2 Marzo 2026
Il Tempo
Carlo Lottieri
Direttore del dipartimento di Teoria politica
Argomenti / Teoria e scienze sociali
Nel momento in cui ha teorizzato una società senza coercizione Murray N. Rothbard è stato costretto a riflettere a largo raggio: ripensando l’economia e la filosofia politica, il diritto e la politica. Oltre a ciò, egli s’è lanciato in una riscrittura della cultura occidentale che l’ha portato a valorizzare molti autori.
Volendo individuare le basi di una società libera egli ha riletto in termini libertari la tradizione del diritto naturale: dai Greci a oggi. Una delle sue convinzioni è che il diritto debba poggiare sulla giustizia e che non sia difendibile un ordine nel quale le norme sono del tutto sganciate dall’oggettività di un diritto antecedente alle leggi decretate. Il suo riferirsi all’eredità aristotelico-tomista poggia su questo. Ciò l’ha portato a riconoscere l’importanza di quel liberalismo dei diritti naturali che, da John Locke a Thomas Jefferson, ha riletto al plurale il diritto naturale, riconoscendo come ogni singolo abbia una dignità assoluta.
Accanto alla tradizione dei diritti naturali Rothbard ha riconosciuto enorme importanza alla Scuola austriaca dell’economia, perché se da un lato i diritti sono oggettivi (e da questo punto di vista tutti gli uomini sono eguali), d’altro lato le preferenze sono soggettive. Gli scambi hanno luogo perché abbiamo opinioni diverse sul mondo e una società libera deve tutelare sia i diritti sia le preferenze di ognuno.

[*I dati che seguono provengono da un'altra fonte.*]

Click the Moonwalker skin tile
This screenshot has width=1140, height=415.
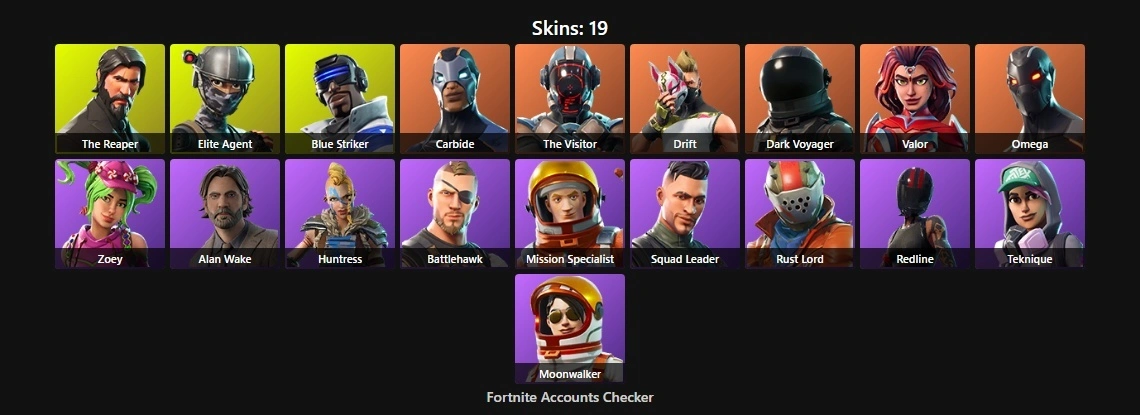coord(570,329)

Sempre dalla Scuola austriaca (ma non solo da lì), l’autore di «Man, Economy and State» ha poi tratto quella lettura dei fenomeni sociali che contrappone due modelli di ordine: uno spontaneo e uno pianificato. E se in qualche caso è più che legittimo progettare realtà umane (come quando si dà vita a un’impresa o a un’associazione), in linea di massima le nostre relazioni funzionano assai meglio se nessuno pretende d’imporre dall’alto la propria volontà. All’anarchia si arriva in questo modo, dato che ogni Stato è una cospirazione che vive di violenza, pretendendo di giustificarsi sulla base di attività che ad alcuni possono magari piacere, ma ad altri no. Lo Stato è incompatibile con l’idea dei diritti naturali e al tempo stesso con la varietà delle opinioni. Solo una società priva di un potere sovrano e di un monopolio della violenza, come la teorizzarono Lysander Spooner oppure Gustave de Molinari, può essere veramente libera.

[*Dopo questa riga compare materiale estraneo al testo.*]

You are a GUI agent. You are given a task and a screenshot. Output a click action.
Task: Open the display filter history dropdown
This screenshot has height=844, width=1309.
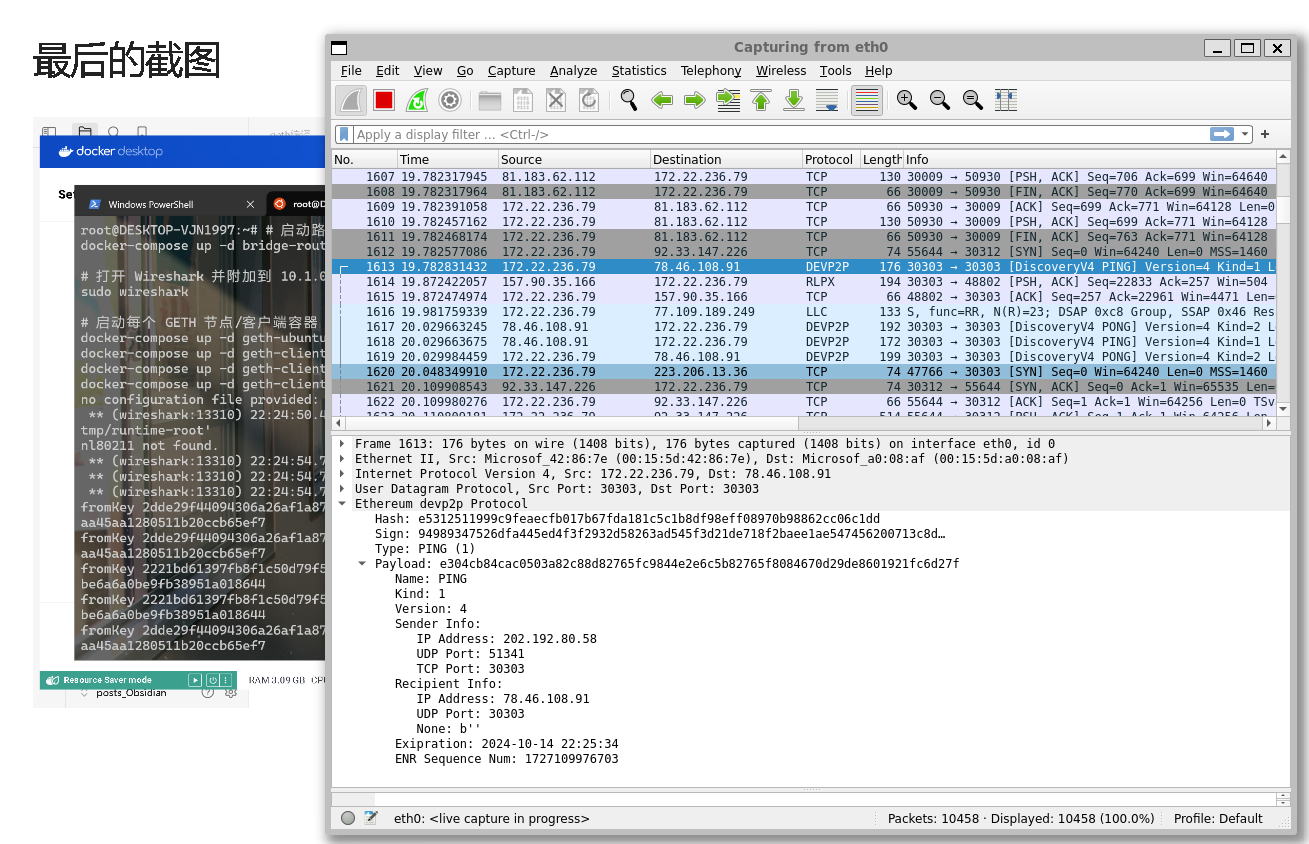click(1245, 134)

Infine in Rothbard il radicale scetticismo dinanzi al potere s’è abbeverato alla tradizione del realismo politico. Se tale linea di pensiero, da Tucidide a Pareto e a Schmitt, è stata spesso piegata a giustificare le relazioni di dominio, nello studioso americano ogni analisi dei meccanismi di potere punta a smascherare l’ingiustizia delle relazioni tra Stato e società.
Da qui viene anche la sua valorizzazione della concorrenza istituzionale. C’è allora una vasta biblioteca alle spalle di Rothbard e uno dei suoi meriti sta nell’aver utilizzato «materiali» assai diversi per delineare una tradizione schierata a difesa della persona e contro quanti pretendono di governarci.